## [Problem requirements]
Recreate the listing that follows line for line, without pictures.

## [Exercise data]
'''
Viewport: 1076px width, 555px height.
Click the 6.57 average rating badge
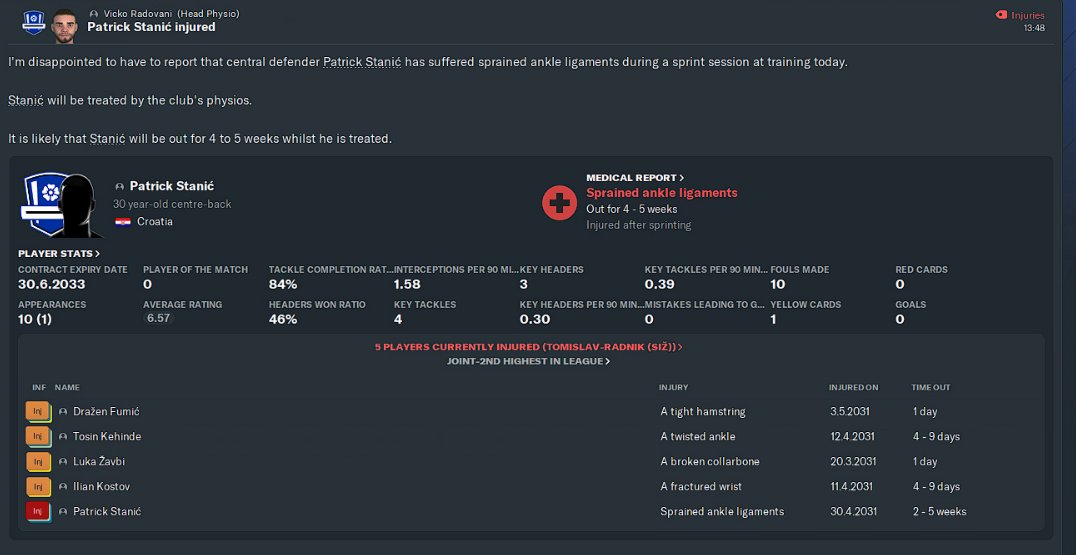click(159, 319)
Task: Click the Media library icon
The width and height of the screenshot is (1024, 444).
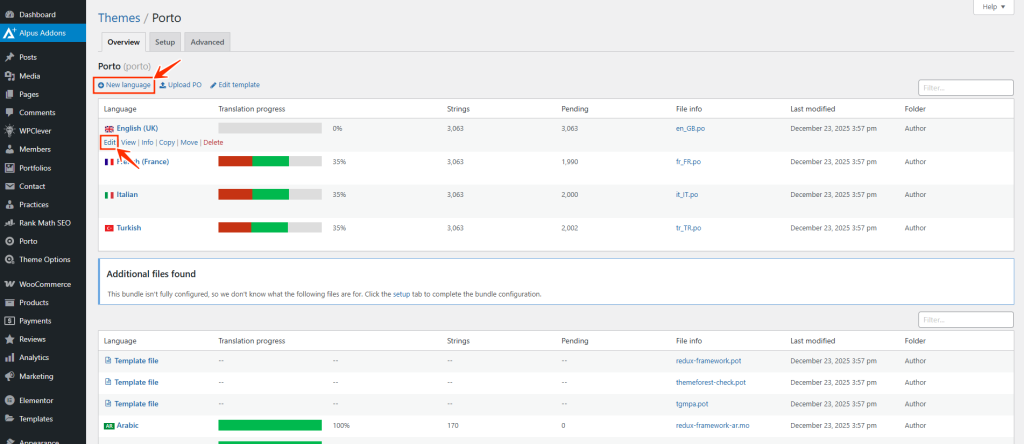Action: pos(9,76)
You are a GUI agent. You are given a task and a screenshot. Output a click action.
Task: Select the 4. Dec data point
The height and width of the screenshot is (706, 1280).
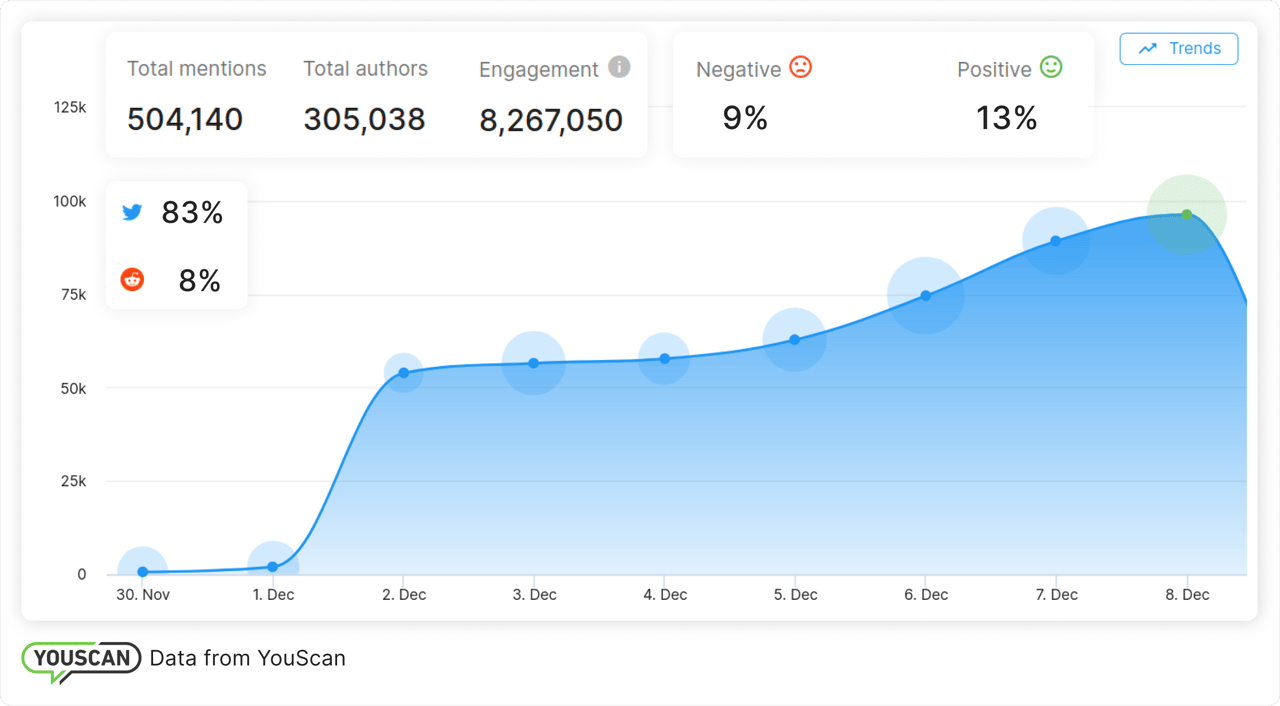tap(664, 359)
'''
## [Solution for this task]
Viewport: 1076px width, 555px height.
Click the 6.57 average rating badge
click(159, 319)
Task: Click the Media library icon
The width and height of the screenshot is (1024, 444).
Action: pos(9,76)
You are a GUI agent. You are given a task and a screenshot. Output a click action.
Task: Select the 4. Dec data point
The height and width of the screenshot is (706, 1280).
tap(664, 359)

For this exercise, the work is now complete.